*Excerpted text:*
-----

The potential Hsp70 allosteric hotspots for drug targeting. The model of Hsp70 potential drug target sites that are modulated by the linker. (A) Hsp70 major allosteric hotspots located are shown in red. (1) NBD residues involved in the formation of the NBD–SBD interface (R151, R167 and D326 based on DnaK numbering); (2) the linker binding cleft between lobe IA (magenta) and IIA (cyan) form the hydrophobic linker binding cleft which is crucial for linker docking in the ATP state; (3) linker residues such as V389 and D393, hence, are also crucial for the NBD–SBD interface formation and (4) SBD residues, K414 and D481 (based on DnaK) that are crucial in the formation of the NBD–SBD interface [51]. (B) The NBD–SBD interface is shown with the allosteric hotspots in the NBD (blue) and SBD (green), respectively. The linker docked onto the linker binding cleft facilitates the formation of the NBD–SBD interface. NBD residues R167, R151 (blue) and the SBD (green) residue D481 form a part of NBD–SBD [51] (C), while NBD residues, D326 and K414 interact through hydrogen bonding thus stabilizing the interface (D) [51].

-----

Pixel coordinate grounding data:

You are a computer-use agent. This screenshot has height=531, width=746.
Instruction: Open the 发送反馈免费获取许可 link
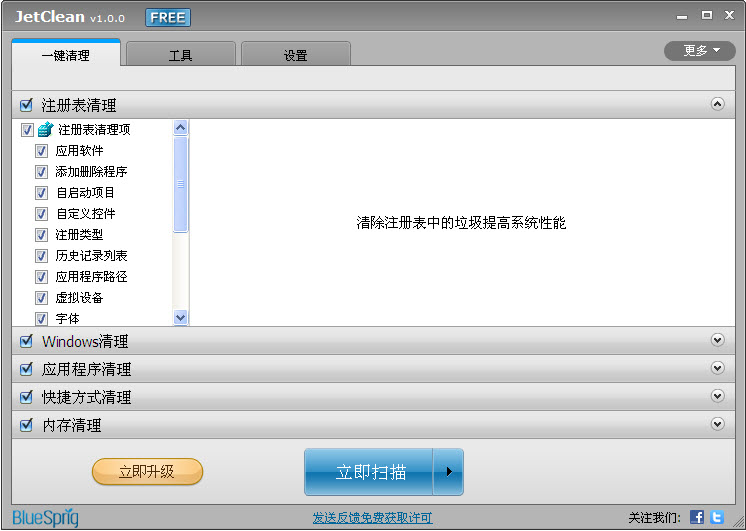pyautogui.click(x=372, y=518)
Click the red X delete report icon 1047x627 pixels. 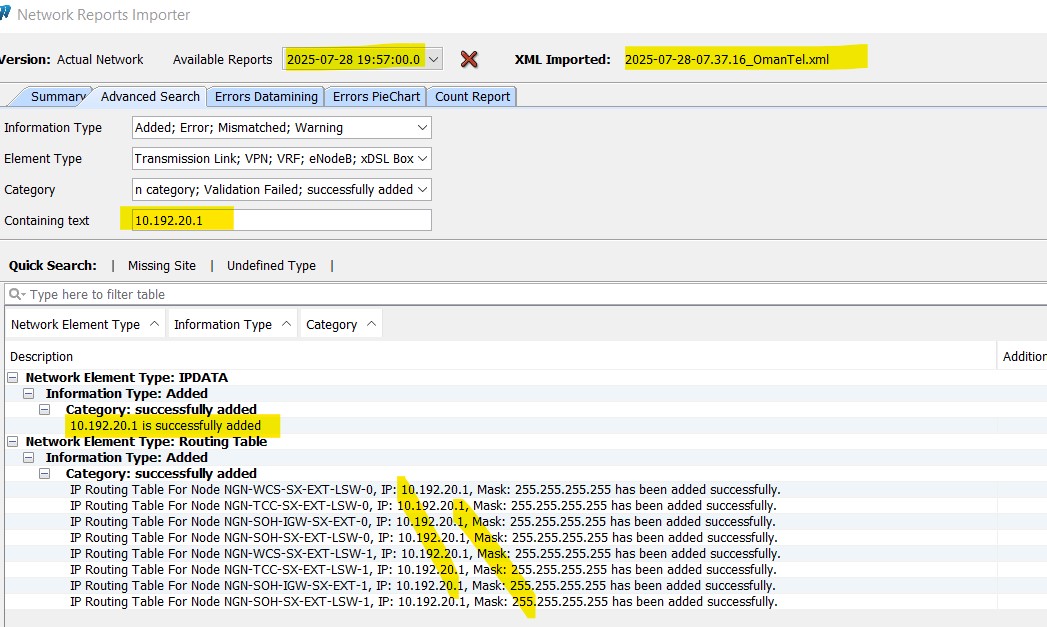(x=468, y=59)
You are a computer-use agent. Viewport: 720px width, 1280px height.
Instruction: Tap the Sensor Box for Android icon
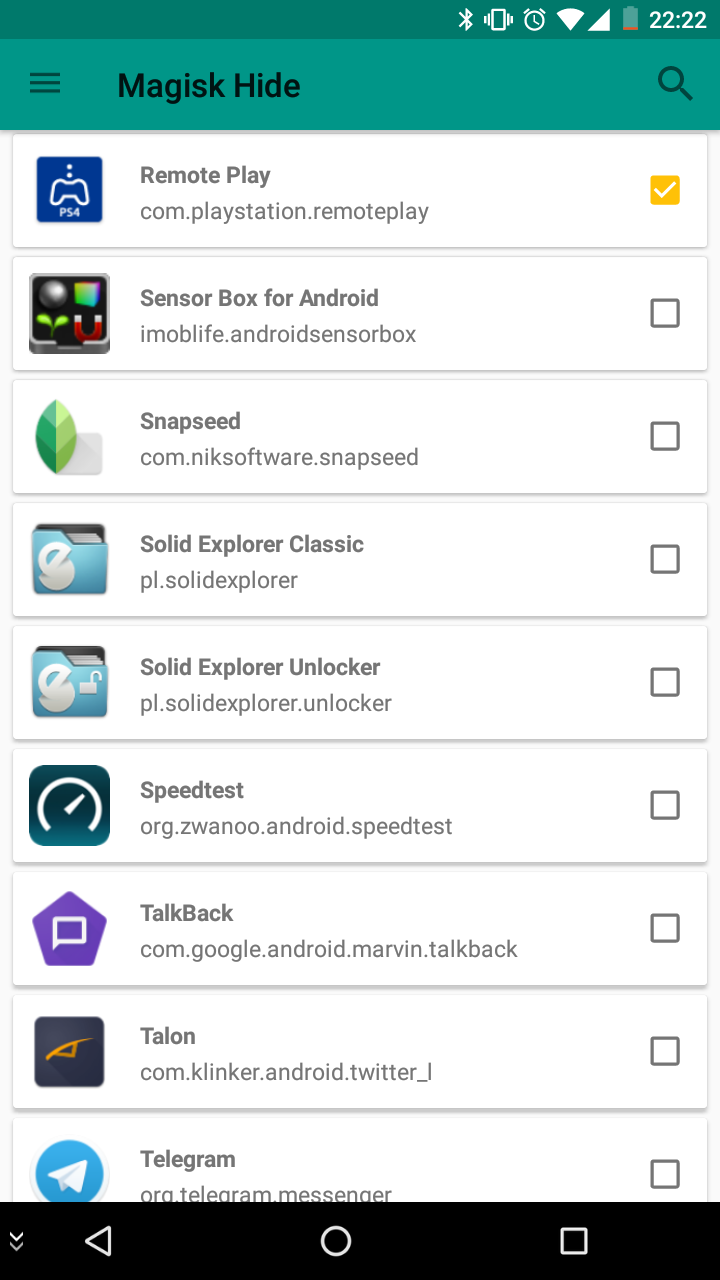(x=70, y=313)
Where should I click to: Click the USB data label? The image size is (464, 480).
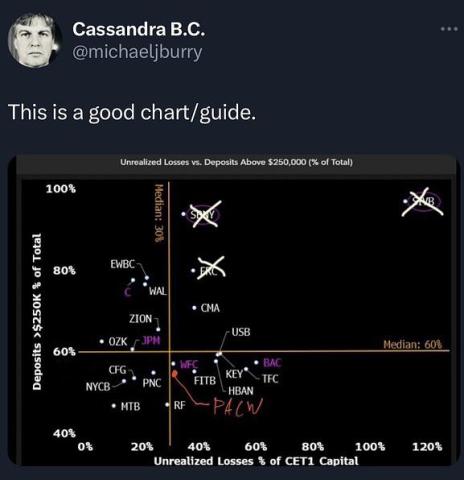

-----

*Tasks to carry out:*
1: According to the Hsp70 text, between which two lobes is the hydrophobic linker binding cleft located?
2: List every residue that the Hsp70 text identifies by its residue number.
The records have nothing to do with the Hsp70 text.

*Replies:*
1: Lobe IA and lobe IIA.

2: R151, R167, D326, V389, D393, K414, D481